An Open Letter to Speaker Boehner - Just Me and the Captain — LiveJournal
Oct. 7th, 2013
08:40 am - An Open Letter to Speaker Boehner
Open letters seem to be all the rage this week, so here's mine:
Dear Speaker Boehner,
On Friday, you mentioned that the current government shut-down is "not a damn game." This is where I must strongly disagree with you, Mr. Speaker. The fact is, it is a game, and if you honestly don't believe that, then we're all worse off. Perhaps you are under the wrong impression that games are light-hearted diversions meant only for children. While it's true that some are, this is not a good definition of a game. One of the best definitions of a game comes from Greg Costikyan who states: "A game is a form of art in which participants, termed players, make decisions in order to manage resources through game tokens in the pursuit of a goal." If that doesn't describe the United States government, I don't know what does.
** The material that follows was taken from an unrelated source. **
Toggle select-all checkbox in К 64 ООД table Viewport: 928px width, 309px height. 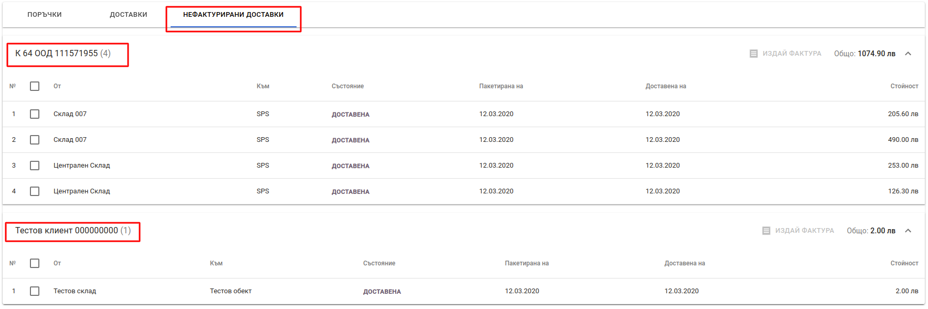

Perhaps you are confused as to the point of the game. While the point of many games is to "have fun," that does not apply to all games. Sometimes the point of a game is to learn something, make money, or merely be social with others. What's the point of the game you're playing? It's actually mentioned at the very beginning of the rules manual, but let me re-state it for you: it's "in Order to form a more perfect Union, establish Justice, insure domestic Tranquility, provide for the common defence, promote the general Welfare, and secure the Blessings of Liberty to ourselves and our Posterity...." In my opinion, it's a very noble game, but a game, nonetheless.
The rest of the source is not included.